Metadata-Version: 2.1
Name: gpt-index
Version: 0.1.18
Summary: Building an index of GPT summaries.
Home-page: https://github.com/jerryjliu/gpt_index
License: MIT
Description-Content-Type: text/markdown
License-File: LICENSE

# 🗂️ ️GPT Index

GPT Index is a project consisting of a set of *data structures* that are created using LLMs and can be traversed using LLMs in order to answer queries.

PyPi: https://pypi.org/project/gpt-index/.

Documentation: https://gpt-index.readthedocs.io/en/latest/.

## 🚀 Overview

**NOTE**: This README is not updated as frequently as the documentation. Please check out the documentation above for the latest updates!

#### Context
- LLMs are a phenomenal piece of technology for knowledge generation and reasoning.
- A big limitation of LLMs is context size (e.g. OpenAI's `davinci` model for GPT-3 has a [limit](https://openai.com/api/pricing/) of 4096 tokens. Large, but not infinite).
- The ability to feed "knowledge" to LLMs is restricted to this limited prompt size and model weights.
- **Thought**: What if LLMs can have access to potentially a much larger database of knowledge without retraining/finetuning? 

#### Proposed Solution
That's where the **GPT Index** comes in. GPT Index is a simple, flexible interface between your external data and LLMs. It resolves the following pain points:

- Provides simple data structures to resolve prompt size limitations.
- Offers data connectors to your external data sources.
- Offers you a comprehensive toolset trading off cost and performance.
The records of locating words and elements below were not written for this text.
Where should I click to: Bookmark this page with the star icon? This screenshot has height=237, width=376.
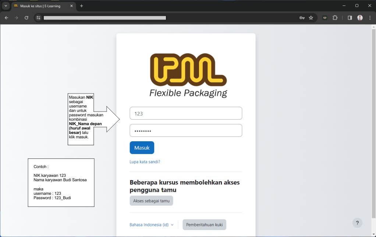[311, 18]
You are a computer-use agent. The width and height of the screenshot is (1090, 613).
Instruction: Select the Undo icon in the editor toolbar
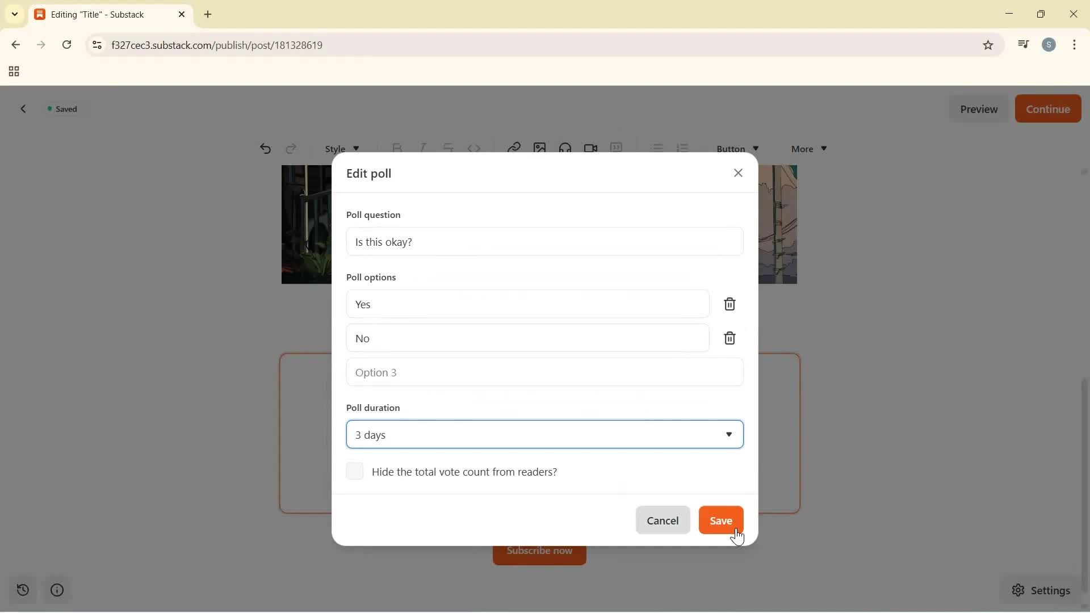(265, 148)
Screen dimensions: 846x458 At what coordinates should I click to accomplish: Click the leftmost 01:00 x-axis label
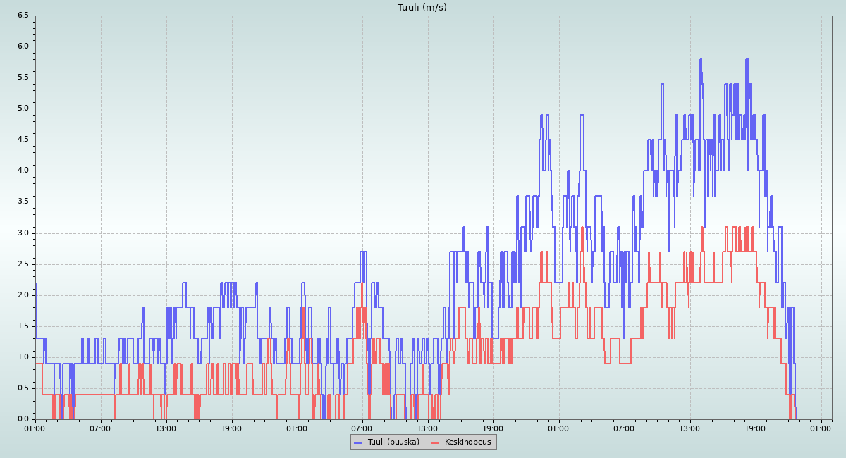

At the core of GPT Index is a **data structure**. Instead of relying on world knowledge encoded in the model weights, a GPT Index data structure does the following:

- Uses a pre-trained LLM primarily for *reasoning*/*summarization* instead of prior knowledge.
- Takes as input a large corpus of text data and build a structured index over it (using an LLM or heuristics).
- Allow users to *query* the index in order to synthesize an answer to the question - this requires both *traversal* of the index as well as a synthesis of the answer.

## 💡 Contributing

Interesting in Contributing? See our [Contribution Guide](CONTRIBUTING.md) for more details.

## 📄 Documentation

Full documentation can be found here: https://gpt-index.readthedocs.io/en/latest/. 

Please check it out for the most up-to-date tutorials, how-to guides, references, and other resources! 


## 💻 Example Usage

```
pip install gpt-index
```

Examples are in the `examples` folder. Indices are in the `indices` folder (see list of indices below).

To build a tree index do the following:
```python
from gpt_index import GPTTreeIndex, SimpleDirectoryReader
documents = SimpleDirectoryReader('data').load_data()
index = GPTTreeIndex(documents)
```

To save to disk and load from disk, do
```python
# save to disk
index.save_to_disk('index.json')
# load from disk
index = GPTTreeIndex.load_from_disk('index.json')
```

To query,
```python
index.query("<question_text>?", child_branch_factor=1)
```

## 🔧 Dependencies

The main third-party package requirements are `tiktoken`, `openai`, and `langchain`.

All requirements should be contained within the `setup.py` file. To run the package locally without building the wheel, simply do `pip install -r requirements.txt`.